### EXERCISE DIRECTIONS
Copy the stretch from "General Purpose Registers (R0-R12)" through "general purpose register." in the Cortex-M0+ register text below, word for word.

### SOURCE

┄┄┄┄┄┄┄┄┄┄

The Arm Cortex-M0+ processor instructions operate on registers in the CPU register file. The processor contains a register file consisting of 16 standard registers and 3 special registers as
shown in Figure 3-2.
General Purpose Registers (R0-R12)
The processor provides 13 general purpose registers, R0-R12, for operating on data. Registers R0 to R7 (low registers) are accessible by all instructions which specify a general purpose
register. Registers R8 to R12 (high registers) are not accessible by 16-bit instructions but are accessible by any 32-bit instructions which specify a general purpose register.
Stack Pointer Register (R13)
The stack pointer is contained in R13,
and can contain the main stack pointer (MSP) or the process stack pointer (PSP) .
When the processor is running in handler mode, the main stack pointer (MSP) is
always used. When the processor is running in thread mode, the MSP or the process
stack pointer (PSP) can be used, depending on the configuration of the SPSEL bit in
the CONTROL register.
After a CPURST, the processor automatically and unconditionally fetches the default stack pointer from the first address of main flash (0x0000.0000) as the main stack pointer (MSP).
Link Register (R14)
R14 serves as the link register and contains the return value of function calls as well as exceptions. The link register must be set before being used as it is not reset to any known value. It
is accessible in privileged and unprivileged mode.
Program Counter Register (R15)
The program counter register (R15) contains the address of the next instruction to be executed. The PC is accessible in privileged and unprivileged mode.
After a CPURST, the processor automatically and unconditionally fetches the default PC from the second word of main flash (0x0000.0004).
Special Registers
Special registers include the program status register (PSR), the interrupt mask register (PRIMASK), and the control register (CONTROL). Special registers are typically accessed by using the CPS,
MRS, and MSR system instructions.
- Program Status Register (PSR): The PSR is a combination of the application status (APSR), interrupt status (IPSR), and execution status (EPSR) registers. Application software can
access the PSR with MRS and MSR instructions, accessing either the complete PSR or a combination of one or more registers, with some restrictions. The PSR registers can be accessed with MRS and MSR instructions using the mnemonics given
in Table 3-1.

┄┄┄┄┄┄┄┄┄┄

### SOURCE MATERIAL
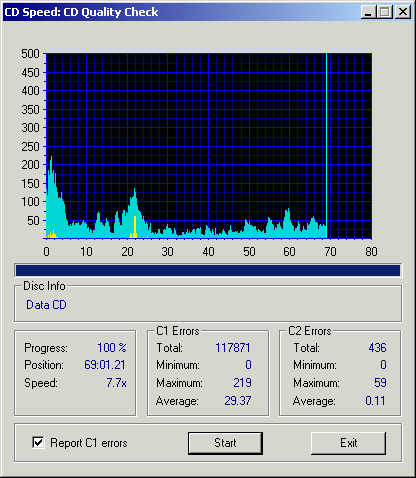Maximize the CD Quality Check window
This screenshot has width=416, height=478.
coord(385,12)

┄┄┄┄┄┄┄┄┄┄

### EXERCISE OUTPUT
General Purpose Registers (R0-R12)
The processor provides 13 general purpose registers, R0-R12, for operating on data. Registers R0 to R7 (low registers) are accessible by all instructions which specify a general purpose
register. Registers R8 to R12 (high registers) are not accessible by 16-bit instructions but are accessible by any 32-bit instructions which specify a general purpose register.